The Devastating Effects of Gaslighting in the Family Court
Understanding Abuse, Manipulation, and the Silent Epidemic
Gaslighting, a term derived from the 1944 movie “Gaslight,” has now become a common word in our lexicon, especially when discussing manipulative relationships.
But few areas of society are as affected by this corrosive behavior as the family court, especially in cases involving abuse.
Gaslighting, at its core, is a form of psychological manipulation. Its purpose is to make a person doubt their own memories, perceptions, and even sanity.
By planting seeds of doubt, the gaslighter seeks to gain power and control over their victim.
In the confines of the family court, gaslighting becomes even more insidious.
It’s not just one partner trying to control another; it’s about shaping a narrative for the court to believe, altering perceptions and, in the process, undermining genuine claims of abuse.
Shifting the Blame
One of the most common tactics of the gaslighter in family court is to shift the blame. When allegations of abuse arise, the accused often portrays the accuser as the “real” aggressor.

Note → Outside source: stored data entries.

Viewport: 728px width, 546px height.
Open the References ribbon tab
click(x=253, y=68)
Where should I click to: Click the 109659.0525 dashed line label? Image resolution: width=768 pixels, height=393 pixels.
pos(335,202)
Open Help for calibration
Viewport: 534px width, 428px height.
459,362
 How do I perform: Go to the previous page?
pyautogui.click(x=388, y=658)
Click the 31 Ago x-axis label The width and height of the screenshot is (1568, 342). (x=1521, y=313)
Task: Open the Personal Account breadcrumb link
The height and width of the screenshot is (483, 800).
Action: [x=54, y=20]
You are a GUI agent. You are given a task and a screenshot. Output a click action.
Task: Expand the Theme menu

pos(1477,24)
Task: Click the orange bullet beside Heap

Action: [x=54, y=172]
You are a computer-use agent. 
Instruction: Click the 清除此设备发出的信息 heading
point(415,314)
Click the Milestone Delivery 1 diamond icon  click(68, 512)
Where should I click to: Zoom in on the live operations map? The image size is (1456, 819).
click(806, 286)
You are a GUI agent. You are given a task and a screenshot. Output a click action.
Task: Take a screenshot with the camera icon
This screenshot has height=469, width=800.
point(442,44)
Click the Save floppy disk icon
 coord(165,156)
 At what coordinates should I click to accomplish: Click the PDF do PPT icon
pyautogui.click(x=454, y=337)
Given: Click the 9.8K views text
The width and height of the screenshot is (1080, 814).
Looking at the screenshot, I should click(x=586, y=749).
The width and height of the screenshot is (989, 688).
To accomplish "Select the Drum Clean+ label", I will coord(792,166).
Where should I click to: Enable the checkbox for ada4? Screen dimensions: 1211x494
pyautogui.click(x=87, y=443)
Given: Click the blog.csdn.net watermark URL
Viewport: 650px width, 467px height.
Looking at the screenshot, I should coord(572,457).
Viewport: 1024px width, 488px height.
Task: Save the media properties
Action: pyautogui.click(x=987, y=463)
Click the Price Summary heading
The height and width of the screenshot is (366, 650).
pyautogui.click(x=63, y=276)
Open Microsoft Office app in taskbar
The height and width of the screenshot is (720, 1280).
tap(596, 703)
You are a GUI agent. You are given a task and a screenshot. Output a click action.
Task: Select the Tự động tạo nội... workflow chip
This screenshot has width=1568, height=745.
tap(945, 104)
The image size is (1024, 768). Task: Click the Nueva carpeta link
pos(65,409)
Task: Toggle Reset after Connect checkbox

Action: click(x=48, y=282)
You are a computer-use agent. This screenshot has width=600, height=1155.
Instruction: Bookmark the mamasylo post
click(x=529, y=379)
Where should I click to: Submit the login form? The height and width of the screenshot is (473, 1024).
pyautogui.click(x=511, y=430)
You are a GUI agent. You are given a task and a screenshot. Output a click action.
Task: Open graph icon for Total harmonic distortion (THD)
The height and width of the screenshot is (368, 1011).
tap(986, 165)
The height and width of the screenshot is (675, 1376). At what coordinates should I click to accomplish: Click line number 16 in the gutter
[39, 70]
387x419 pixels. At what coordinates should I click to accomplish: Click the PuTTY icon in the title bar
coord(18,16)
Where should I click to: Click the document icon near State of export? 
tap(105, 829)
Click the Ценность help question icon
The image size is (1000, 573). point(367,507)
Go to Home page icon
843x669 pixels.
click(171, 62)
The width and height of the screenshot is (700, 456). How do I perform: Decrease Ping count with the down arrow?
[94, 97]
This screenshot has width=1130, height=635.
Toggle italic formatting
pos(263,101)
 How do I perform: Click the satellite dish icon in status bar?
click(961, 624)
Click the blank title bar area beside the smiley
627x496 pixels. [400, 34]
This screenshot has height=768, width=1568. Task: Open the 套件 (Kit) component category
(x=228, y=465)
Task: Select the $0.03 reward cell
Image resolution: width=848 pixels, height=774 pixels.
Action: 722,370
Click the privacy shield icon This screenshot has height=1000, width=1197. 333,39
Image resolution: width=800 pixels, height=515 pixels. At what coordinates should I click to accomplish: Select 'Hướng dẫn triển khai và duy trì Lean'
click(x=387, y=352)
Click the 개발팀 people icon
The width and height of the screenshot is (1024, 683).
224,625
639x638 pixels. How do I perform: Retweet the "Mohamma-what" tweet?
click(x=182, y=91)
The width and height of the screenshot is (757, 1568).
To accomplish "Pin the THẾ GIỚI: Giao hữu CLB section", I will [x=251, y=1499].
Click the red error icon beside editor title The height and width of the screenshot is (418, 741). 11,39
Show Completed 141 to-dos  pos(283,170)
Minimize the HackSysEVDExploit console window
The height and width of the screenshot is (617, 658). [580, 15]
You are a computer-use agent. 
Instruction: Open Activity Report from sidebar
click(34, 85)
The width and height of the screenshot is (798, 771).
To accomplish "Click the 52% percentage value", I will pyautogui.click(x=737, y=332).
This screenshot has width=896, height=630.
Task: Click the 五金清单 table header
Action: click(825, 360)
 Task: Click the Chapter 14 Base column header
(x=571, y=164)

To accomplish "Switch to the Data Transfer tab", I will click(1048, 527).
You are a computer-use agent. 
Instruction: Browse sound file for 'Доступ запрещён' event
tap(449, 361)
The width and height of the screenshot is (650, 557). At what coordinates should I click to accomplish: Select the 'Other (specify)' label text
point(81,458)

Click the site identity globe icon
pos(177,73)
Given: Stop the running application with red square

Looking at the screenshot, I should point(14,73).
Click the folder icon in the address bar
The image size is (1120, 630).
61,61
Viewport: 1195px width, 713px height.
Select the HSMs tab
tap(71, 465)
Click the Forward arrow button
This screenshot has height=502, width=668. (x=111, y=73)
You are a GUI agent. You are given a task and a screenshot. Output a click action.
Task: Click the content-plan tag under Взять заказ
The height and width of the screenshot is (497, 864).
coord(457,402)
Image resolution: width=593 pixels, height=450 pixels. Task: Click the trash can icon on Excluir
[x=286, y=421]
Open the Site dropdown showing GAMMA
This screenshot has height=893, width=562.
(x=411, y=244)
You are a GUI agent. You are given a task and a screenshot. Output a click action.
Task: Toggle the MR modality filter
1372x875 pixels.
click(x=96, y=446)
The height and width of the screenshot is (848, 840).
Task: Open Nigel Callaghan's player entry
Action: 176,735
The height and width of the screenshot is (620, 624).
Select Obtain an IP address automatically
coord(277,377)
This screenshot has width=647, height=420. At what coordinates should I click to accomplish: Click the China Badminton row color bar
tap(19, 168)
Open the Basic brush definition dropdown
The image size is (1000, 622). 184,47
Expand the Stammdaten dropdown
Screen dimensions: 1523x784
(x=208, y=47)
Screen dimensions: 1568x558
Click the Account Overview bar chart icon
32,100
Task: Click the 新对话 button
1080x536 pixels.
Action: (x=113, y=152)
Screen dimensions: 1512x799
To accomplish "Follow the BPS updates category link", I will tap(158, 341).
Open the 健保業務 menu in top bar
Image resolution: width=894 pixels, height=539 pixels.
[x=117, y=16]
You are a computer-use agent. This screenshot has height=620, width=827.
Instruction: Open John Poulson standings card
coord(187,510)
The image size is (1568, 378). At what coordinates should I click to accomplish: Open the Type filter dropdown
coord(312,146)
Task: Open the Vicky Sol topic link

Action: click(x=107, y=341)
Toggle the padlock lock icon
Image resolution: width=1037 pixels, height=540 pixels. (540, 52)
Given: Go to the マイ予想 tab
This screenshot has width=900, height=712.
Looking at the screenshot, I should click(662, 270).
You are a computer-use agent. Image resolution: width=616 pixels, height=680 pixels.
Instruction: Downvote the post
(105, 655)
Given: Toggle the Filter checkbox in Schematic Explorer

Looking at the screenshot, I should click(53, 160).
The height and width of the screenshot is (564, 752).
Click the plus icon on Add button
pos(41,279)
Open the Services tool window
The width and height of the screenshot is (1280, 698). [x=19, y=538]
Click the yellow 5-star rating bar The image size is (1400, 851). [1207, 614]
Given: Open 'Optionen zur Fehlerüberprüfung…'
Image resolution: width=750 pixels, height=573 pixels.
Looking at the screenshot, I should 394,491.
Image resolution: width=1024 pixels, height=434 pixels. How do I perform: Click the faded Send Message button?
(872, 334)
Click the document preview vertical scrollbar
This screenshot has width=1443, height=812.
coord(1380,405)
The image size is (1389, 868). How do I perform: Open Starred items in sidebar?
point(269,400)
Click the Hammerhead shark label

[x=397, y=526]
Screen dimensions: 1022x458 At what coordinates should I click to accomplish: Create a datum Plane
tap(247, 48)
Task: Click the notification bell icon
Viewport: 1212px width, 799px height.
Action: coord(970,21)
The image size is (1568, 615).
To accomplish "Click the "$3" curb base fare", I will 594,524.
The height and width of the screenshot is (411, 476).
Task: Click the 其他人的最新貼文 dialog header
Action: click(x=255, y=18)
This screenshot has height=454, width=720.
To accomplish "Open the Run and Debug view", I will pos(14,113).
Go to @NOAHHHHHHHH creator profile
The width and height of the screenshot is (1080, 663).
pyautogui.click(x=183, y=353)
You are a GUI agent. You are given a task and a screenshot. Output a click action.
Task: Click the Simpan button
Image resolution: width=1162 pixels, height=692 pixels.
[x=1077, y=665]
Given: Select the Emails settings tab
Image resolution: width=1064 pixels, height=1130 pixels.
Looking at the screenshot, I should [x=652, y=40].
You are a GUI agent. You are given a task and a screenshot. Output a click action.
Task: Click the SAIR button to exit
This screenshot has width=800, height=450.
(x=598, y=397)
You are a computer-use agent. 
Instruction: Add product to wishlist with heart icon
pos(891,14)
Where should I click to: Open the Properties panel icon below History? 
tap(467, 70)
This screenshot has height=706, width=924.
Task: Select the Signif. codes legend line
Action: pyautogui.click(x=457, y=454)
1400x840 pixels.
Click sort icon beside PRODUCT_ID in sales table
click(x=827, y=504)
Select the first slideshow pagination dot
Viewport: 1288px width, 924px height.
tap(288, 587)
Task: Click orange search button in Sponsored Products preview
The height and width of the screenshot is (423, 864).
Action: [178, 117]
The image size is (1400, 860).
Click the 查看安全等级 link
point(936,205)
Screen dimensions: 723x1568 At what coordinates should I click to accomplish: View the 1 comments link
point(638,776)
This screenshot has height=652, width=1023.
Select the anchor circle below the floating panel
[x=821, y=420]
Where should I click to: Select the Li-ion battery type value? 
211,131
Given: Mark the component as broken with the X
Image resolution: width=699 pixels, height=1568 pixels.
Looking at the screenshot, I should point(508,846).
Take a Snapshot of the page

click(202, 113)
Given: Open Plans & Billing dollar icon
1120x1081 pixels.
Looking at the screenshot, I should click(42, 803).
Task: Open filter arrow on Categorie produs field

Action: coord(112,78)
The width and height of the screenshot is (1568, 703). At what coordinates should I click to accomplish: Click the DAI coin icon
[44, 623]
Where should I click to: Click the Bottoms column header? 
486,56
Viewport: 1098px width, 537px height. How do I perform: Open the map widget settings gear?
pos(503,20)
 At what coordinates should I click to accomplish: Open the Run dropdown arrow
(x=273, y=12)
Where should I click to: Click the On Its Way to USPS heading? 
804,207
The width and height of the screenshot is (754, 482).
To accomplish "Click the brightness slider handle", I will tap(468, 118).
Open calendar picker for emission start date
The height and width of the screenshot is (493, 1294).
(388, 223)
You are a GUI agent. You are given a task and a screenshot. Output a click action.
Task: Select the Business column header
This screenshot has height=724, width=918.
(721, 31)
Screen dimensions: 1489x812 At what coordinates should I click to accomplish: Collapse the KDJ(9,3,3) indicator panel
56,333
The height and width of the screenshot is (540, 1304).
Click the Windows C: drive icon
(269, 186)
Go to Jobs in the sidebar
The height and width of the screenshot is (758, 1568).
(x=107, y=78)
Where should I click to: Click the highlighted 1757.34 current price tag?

They might claim that the victim is merely playing the “blame game” to win a favourable judgment or manipulate the situation.
If the victim presents evidence of physical harm, the gaslighter might argue that they were only defending themselves, suggesting that the victim initiated the violence.
The accuser’s past actions, even if irrelevant, might be brought up to discredit their character and paint them in a negative light.
Questioning the Victim’s Sanity
Gaslighters often also insinuate that the victim is mentally unstable, using any emotional response as ‘evidence.’
This tactic seeks to undermine the victim’s credibility, suggesting their memories or claims are products of their “unhinged” mind.
If a victim recalls a specific incident of abuse, the gaslighter might say things like, “You always remember things wrong,” or “You’re just too sensitive.”